Welcome. It might be better to find examples of boats you like and ask for others experiences or opinions.

From what i have been reading , I am thinking a tollycraft 44. It has to be diesel as I am a diesel mechanic /millwright. Not sure if 44 is going to be to much boat for me . I have never coastal cruised, little worried about not getting enough boat to be offshore. It will only be be my wife and I 95% of the time.
Feel free to weigh in with suggestions or thoughts
 
44' is a handful for one but if your wife is spry and wants to learn a few simple skills it shouldn't be too difficult. Size isn't always the determining factor in a safe offshore vessel, I'd suggest you look for accommodations that fit your lifestyle in a boat that's design fits your intended area of operation. You may find that 32' or 36' works well for you. I presently have only a 26' boat but it's an able boat offshore and I like the simplicity and don't mind the camp like accommodations. Plus I'm cheap.
 
44' is a handful for one but if your wife is spry and wants to learn a few simple skills it shouldn't be too difficult. Size isn't always the determining factor in a safe offshore vessel, I'd suggest you look for accommodations that fit your lifestyle in a boat that's design fits your intended area of operation. You may find that 32' or 36' works well for you. I presently have only a 26' boat but it's an able boat offshore and I like the simplicity and don't mind the camp like accommodations. Plus I'm cheap.

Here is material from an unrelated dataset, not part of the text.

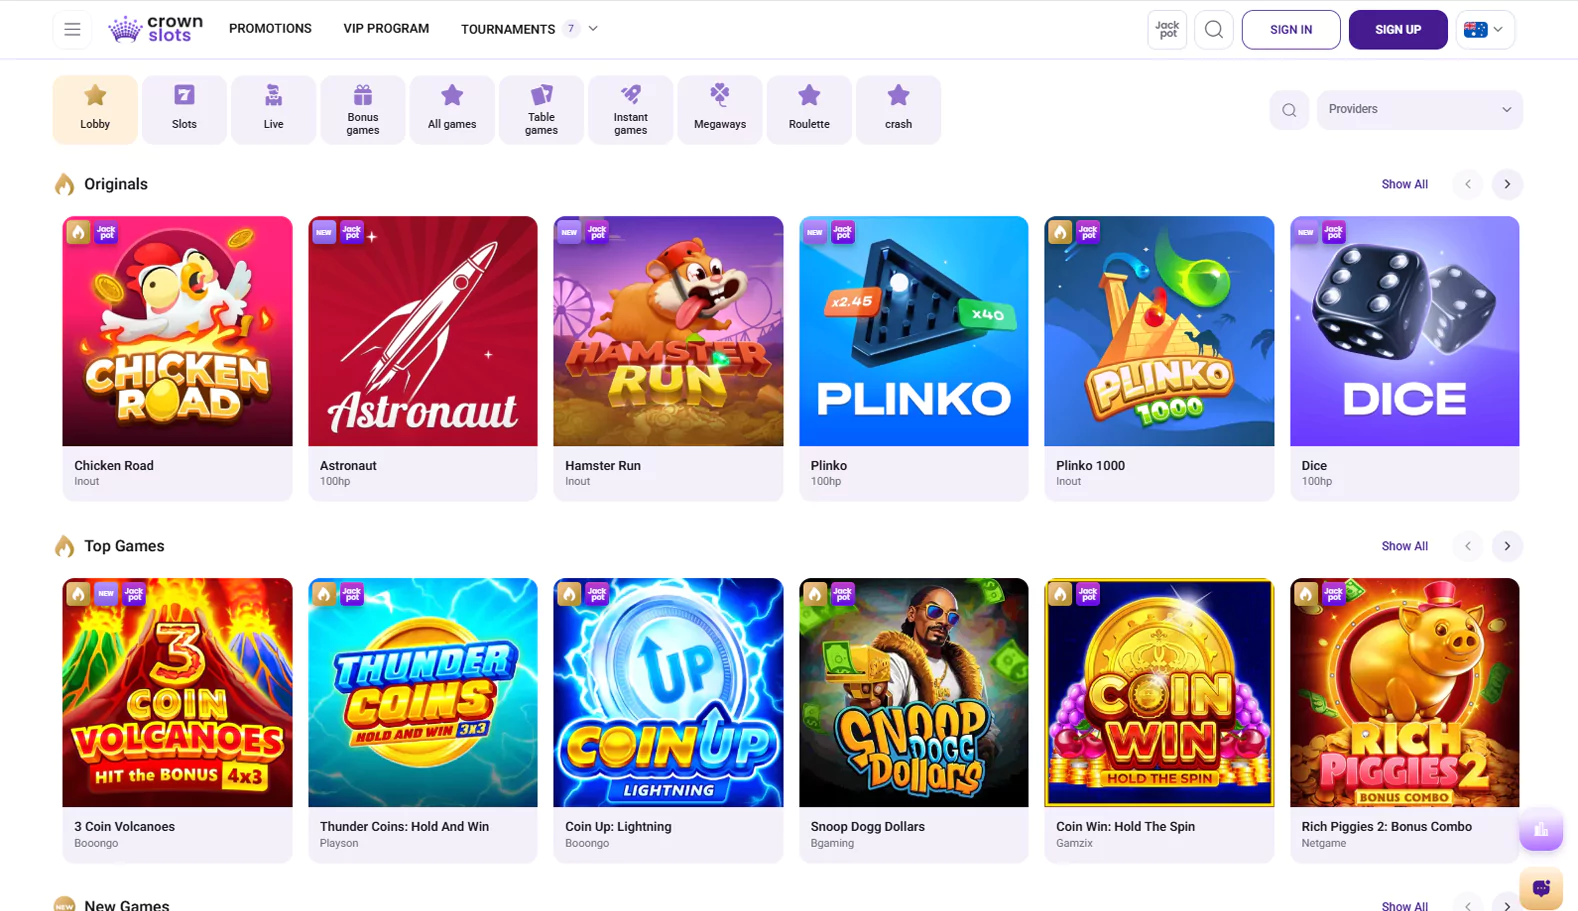Choose the Bonus games gift icon

click(x=362, y=109)
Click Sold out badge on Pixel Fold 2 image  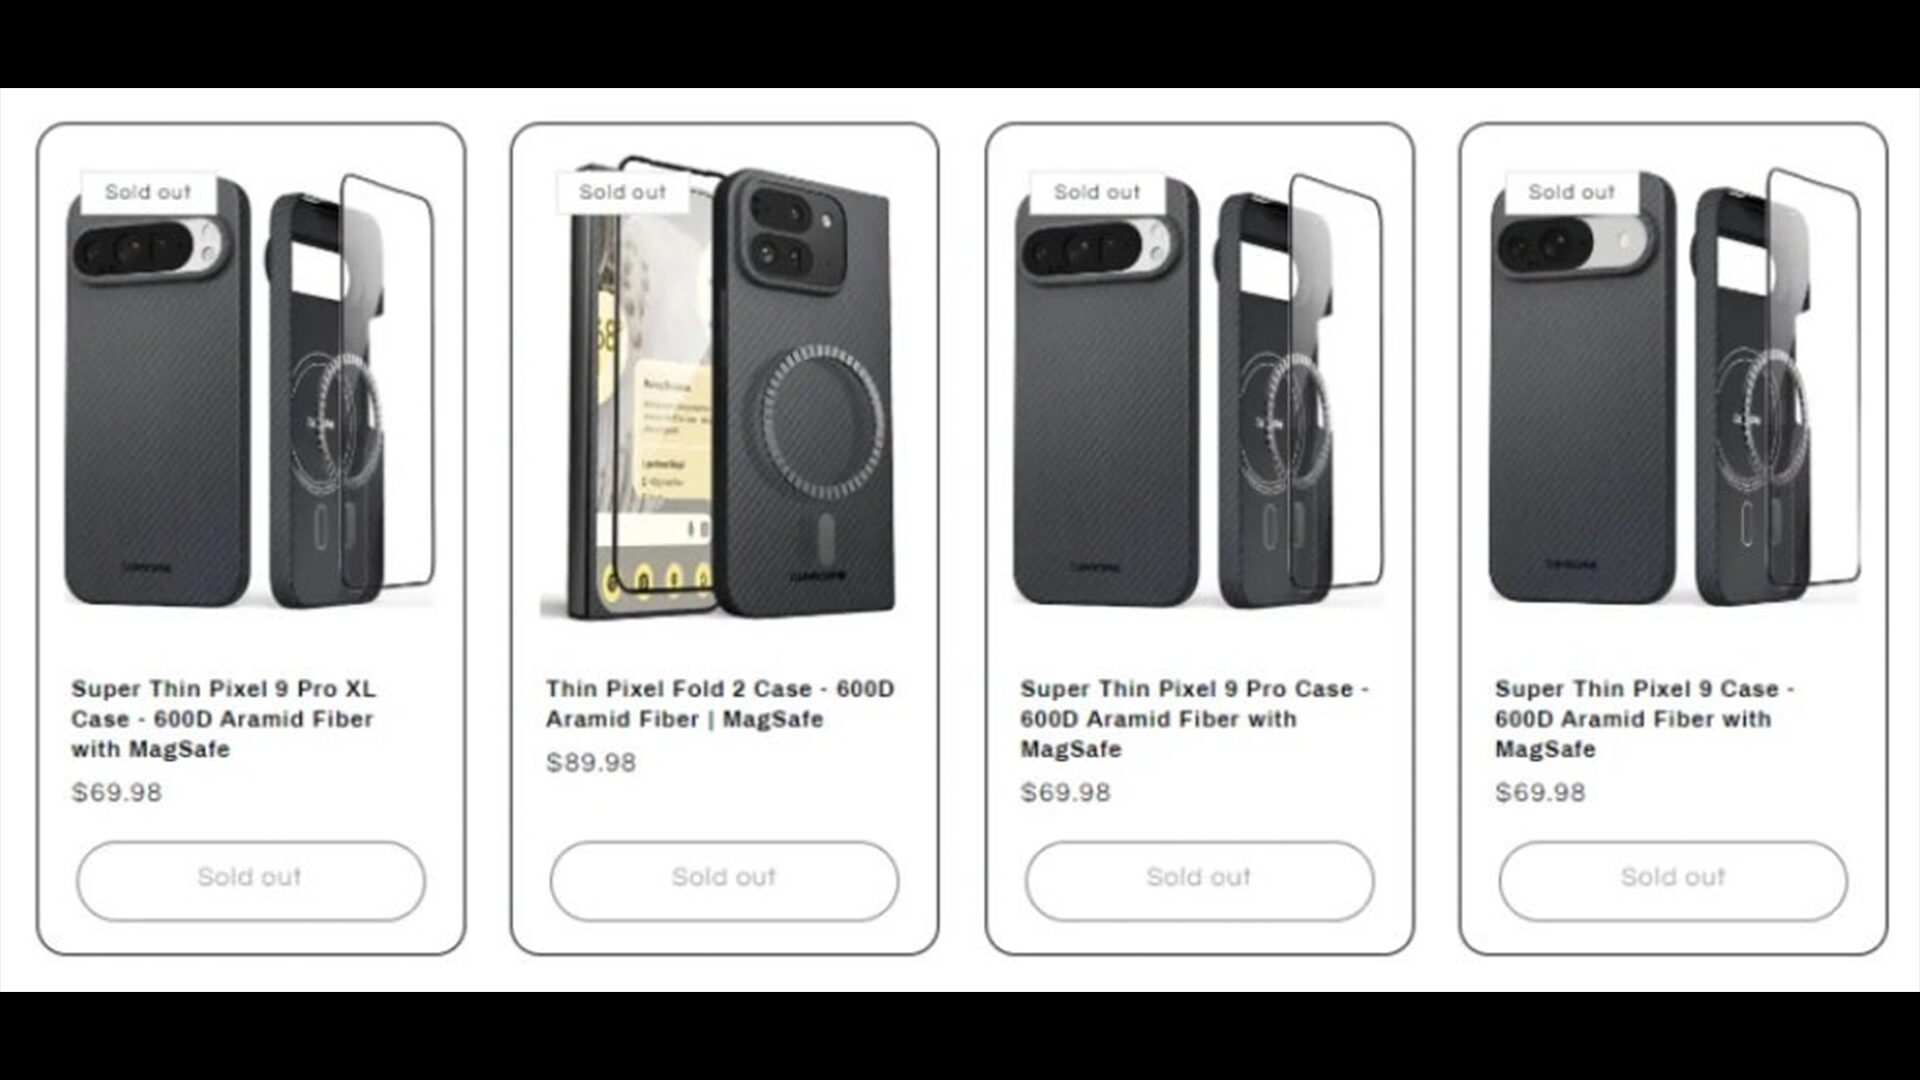(x=622, y=192)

The off shore thing intimidates me, and wifey more, but im sure we will get the hang of it.
We are downsizing the house, which will pay for the boat.
We are also on a budget as it has to be affordable on my pension.
 
There's nothing wrong with having an offshore capable boat and not going offshore, there is a problem having a boat that isn't safe offshore and going there anyway. Keep in mind that the bigger half of boating safety is you. Like we used to say on fishing boats "it's better to have the horsepower in the pilothouse than the engine room.
 
Its not that im new to boating, just new to big boating, I have a lot to learn and don't want to do it the hard way. Buying the wong boat would be an expensive lesson for me. I am comfortable on the water, but water and open water are not the same (I think)
This is why I came to the ppl who know. All advice is good advise, It just depends on how you use it.
The more i learn the more I realize I dont know.
:)
 
Welcome kizif;
From another who’s initial foray into boating was the freshwater lakes and rivers of Canada.
Heading offshore can be daunting, but the rewards are worth it. Plan for it and take in all the available information. Having the love of boating in your blood makes the learning experience easier and quicker.
Best wishes.
 
From what i have been reading , I am thinking a tollycraft 44. It has to be diesel as I am a diesel mechanic /millwright. Not sure if 44 is going to be to much boat for me . I have never coastal cruised, little worried about not getting enough boat to be offshore. It will only be be my wife and I 95% of the time.
Feel free to weigh in with suggestions or thoughts

Prior to our 43, the biggest boat I had handled was our 25’ bay boat. I was shocked how easy it is to handle the big boat, especially in close quarters...twin diesels with big wheels are like magic. The Admiral is completely unmechanical, and not particularly spry, but with equipment correctly arranged, she has no problem deploying the anchor, managing fenders, handling dock lines. We love the space we have, and a bonus is the shallower shaft angle on the Hatt 43 gives a draft of 3’5”, letting us get into some tight anchorages. Enjoy the search.
 
The Hatt 43 is a beauty ! Is yours an aft? That's one that's on the wish list.
Wifey is good on the boat, she handles the lines and fenders like a champ, that is when I dont screw up too bad :)
 
Fish
"it's better to have the horsepower in the pilothouse than the engine room."
How true. I like it
 
The Hatt 43 is a beauty ! Is yours an aft? That's one that's on the wish list.
Wifey is good on the boat, she handles the lines and fenders like a champ, that is when I dont screw up too bad :)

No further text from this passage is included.